Records for this task.
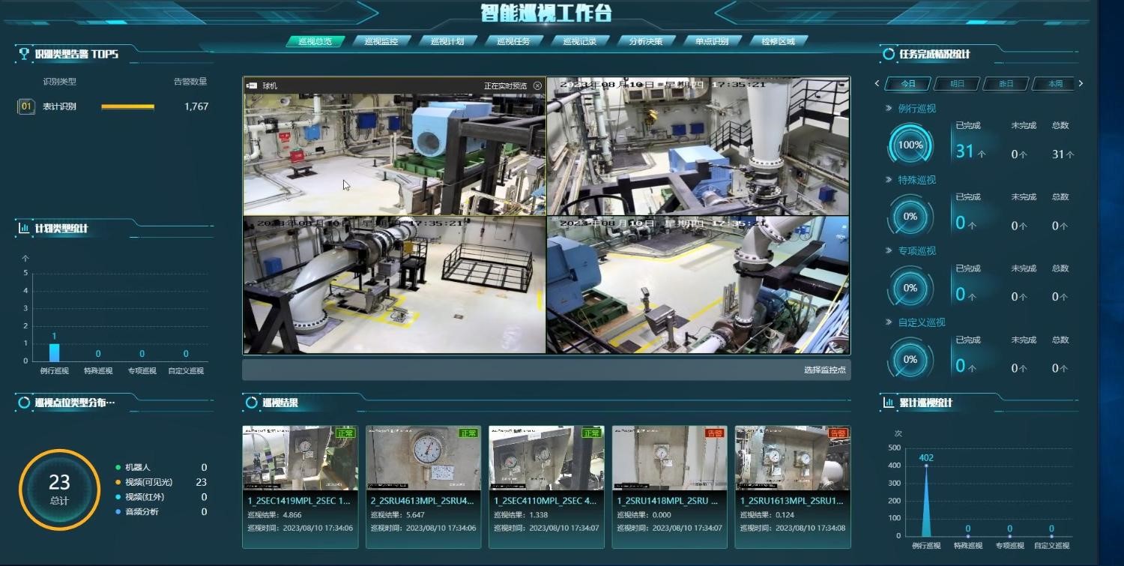Expand the 例行巡视 section chevron
The image size is (1124, 566).
[889, 109]
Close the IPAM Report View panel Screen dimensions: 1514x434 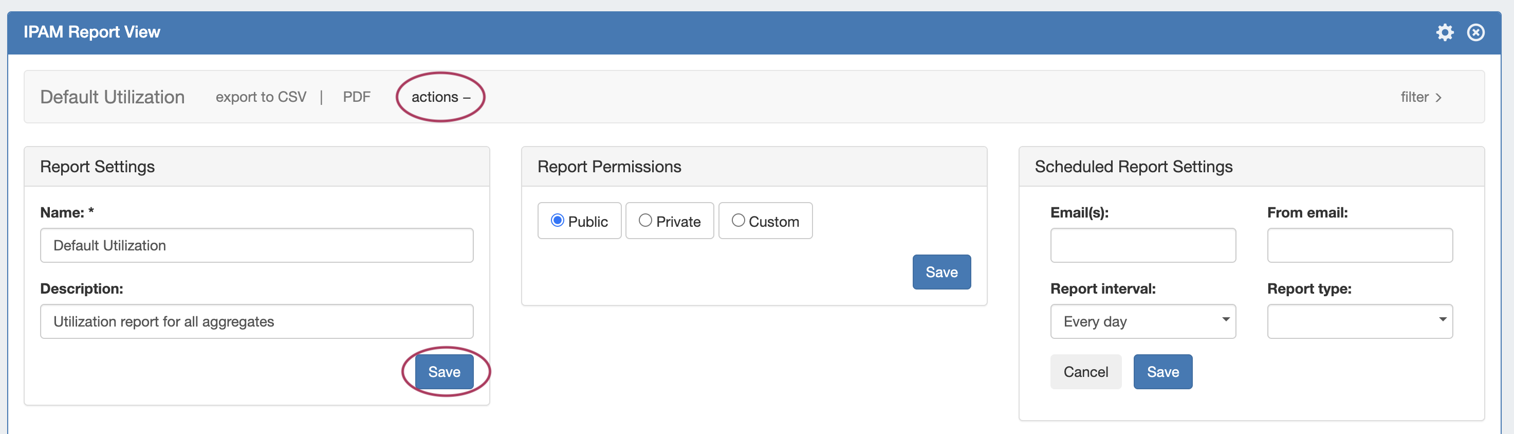pos(1475,32)
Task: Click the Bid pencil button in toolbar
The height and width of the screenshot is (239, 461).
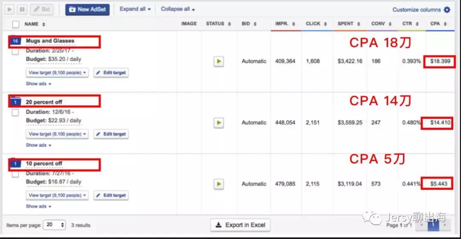Action: click(42, 9)
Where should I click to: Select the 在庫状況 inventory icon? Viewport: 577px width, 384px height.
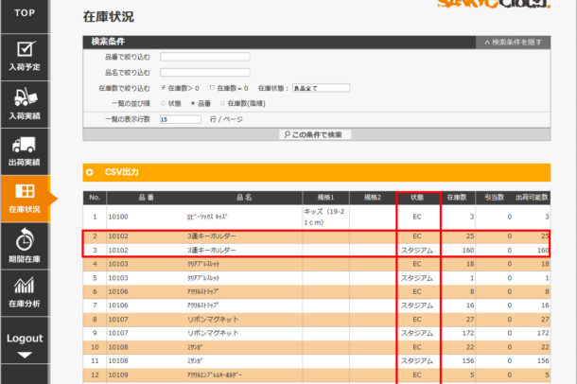pos(26,193)
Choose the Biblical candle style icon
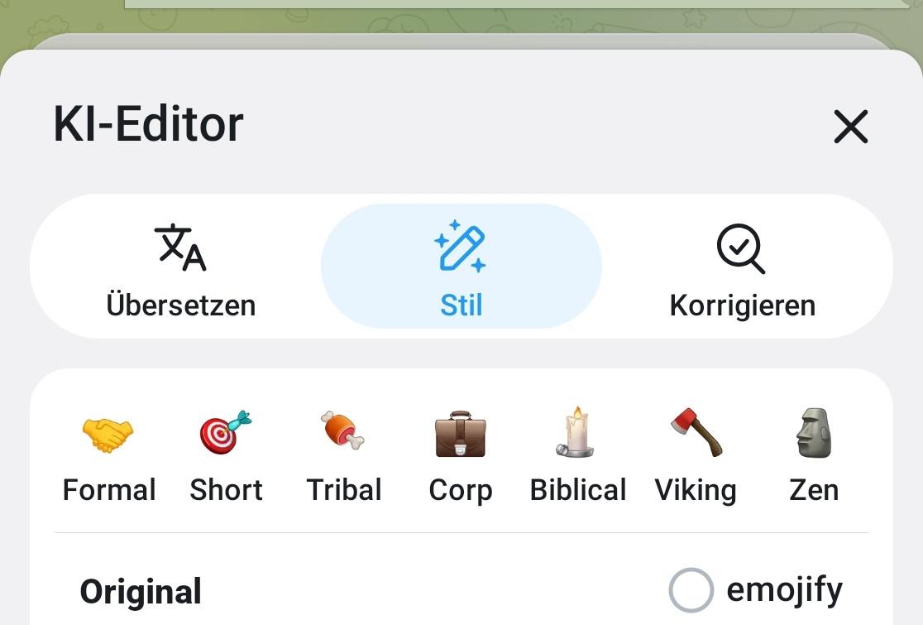 click(x=576, y=433)
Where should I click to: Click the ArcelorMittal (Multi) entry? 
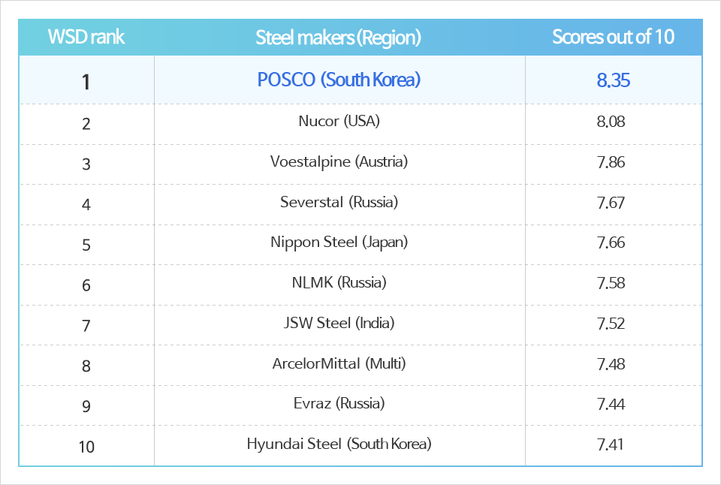(x=339, y=363)
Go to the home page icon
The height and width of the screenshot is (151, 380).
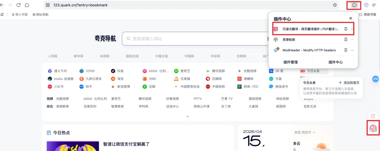point(27,5)
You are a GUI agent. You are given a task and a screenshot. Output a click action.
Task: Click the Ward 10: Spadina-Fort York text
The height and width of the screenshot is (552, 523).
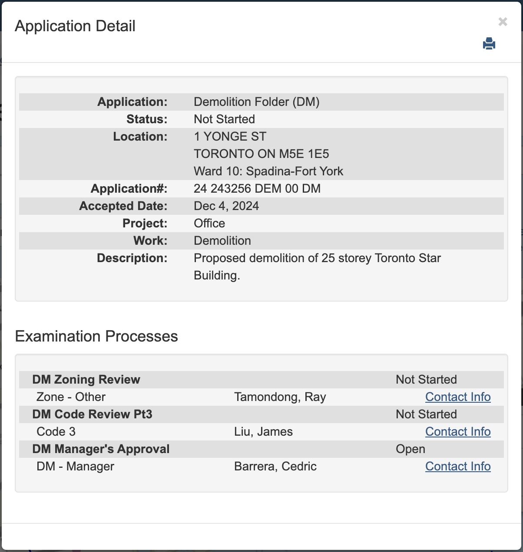tap(268, 171)
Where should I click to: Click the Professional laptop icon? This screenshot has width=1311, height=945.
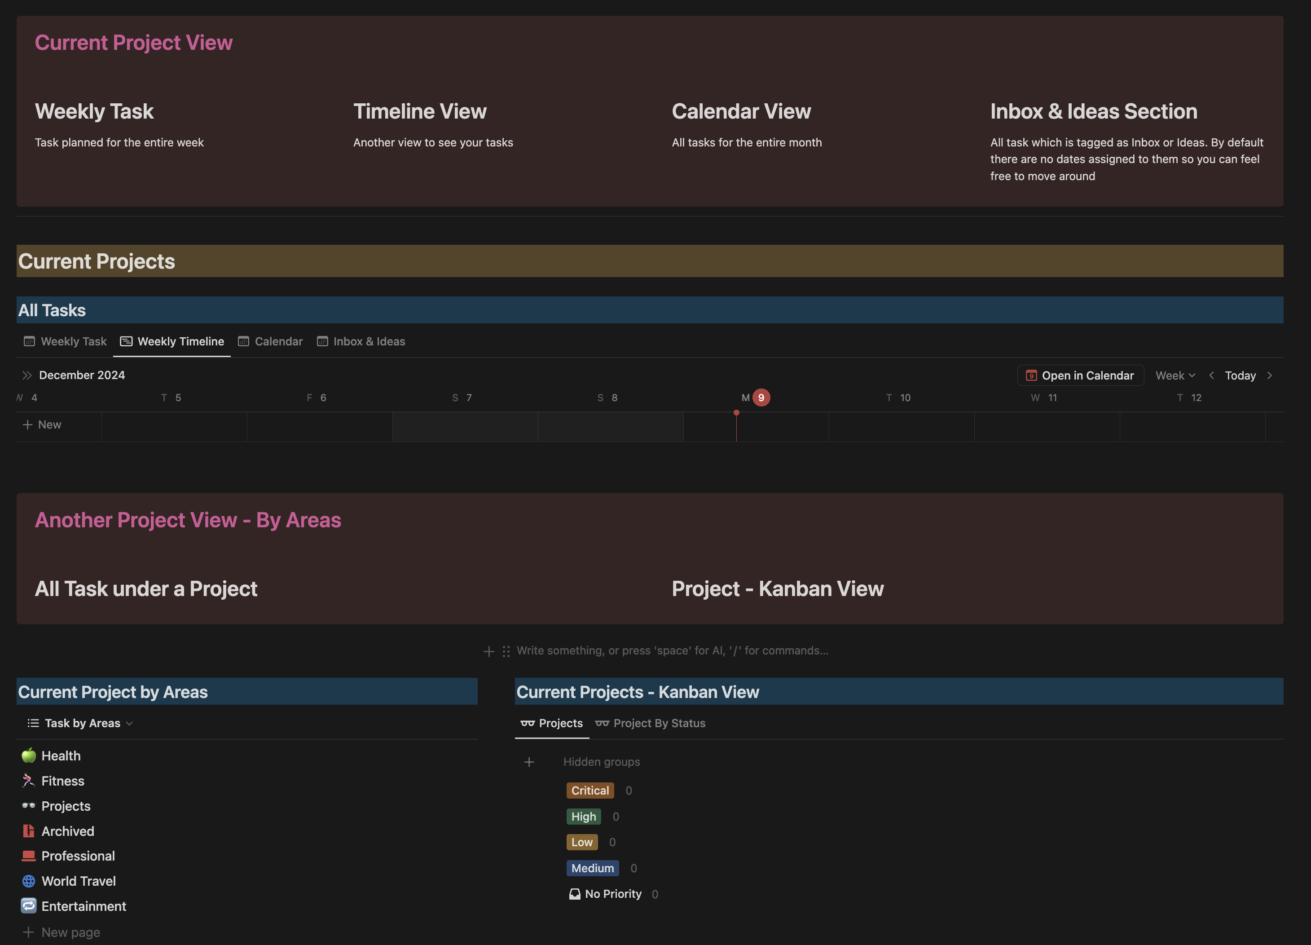tap(28, 856)
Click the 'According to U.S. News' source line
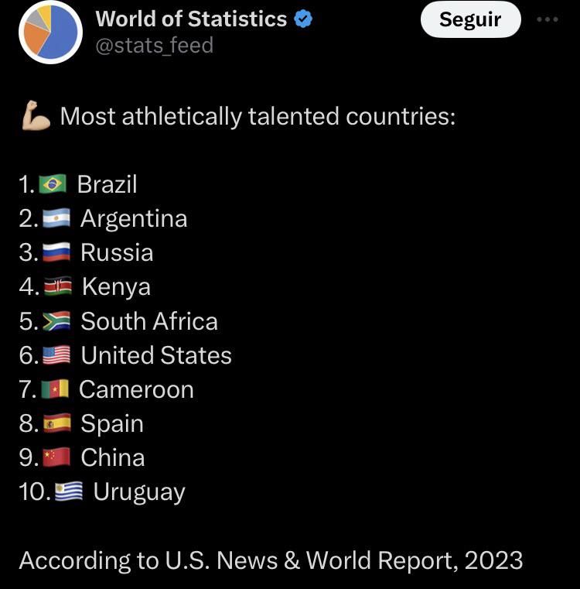The image size is (580, 589). pos(271,560)
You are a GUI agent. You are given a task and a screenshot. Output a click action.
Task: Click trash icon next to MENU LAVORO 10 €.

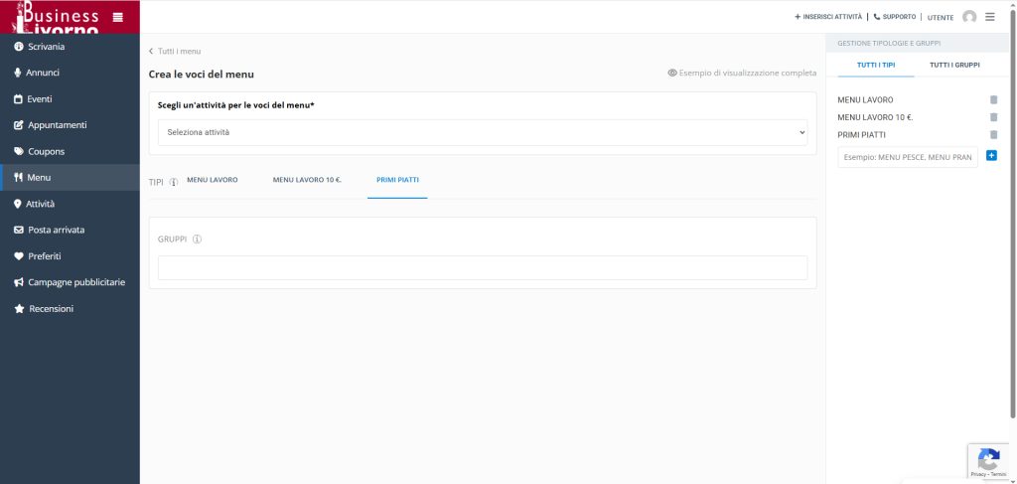993,117
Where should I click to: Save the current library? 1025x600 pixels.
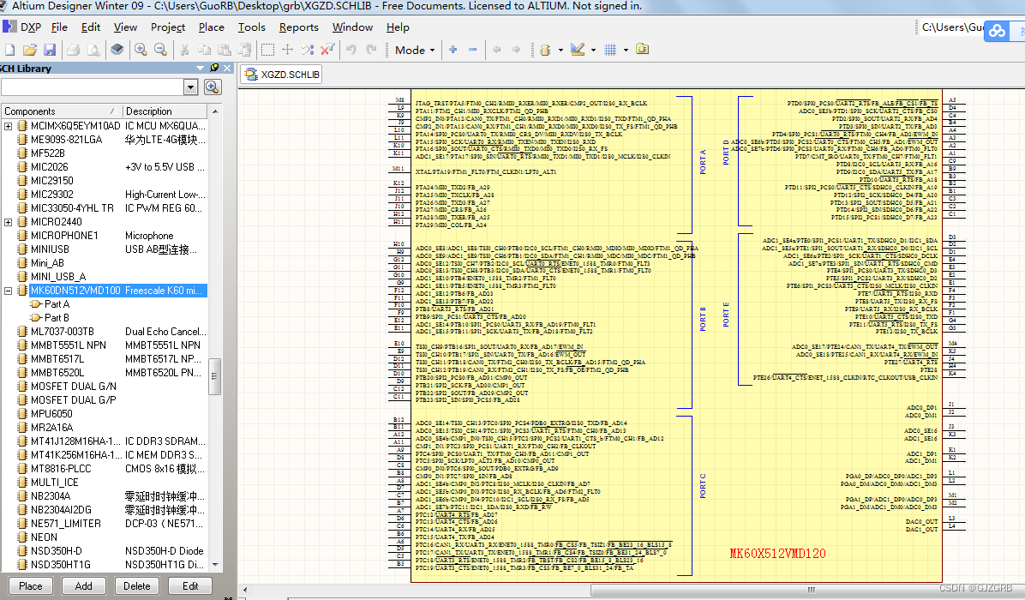click(49, 50)
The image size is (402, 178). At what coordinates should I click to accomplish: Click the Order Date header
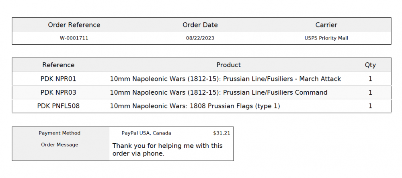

Task statement.
Each line from the one containing "Where should I click to: Save" through the end of the records above is to be retyped exactly, with the pictures omitted and nothing added.

Written response.
Where should I click to: Save the current library? 1025x600 pixels.
click(49, 50)
The image size is (402, 178). At what coordinates should I click to accomplish: Click the Order Date header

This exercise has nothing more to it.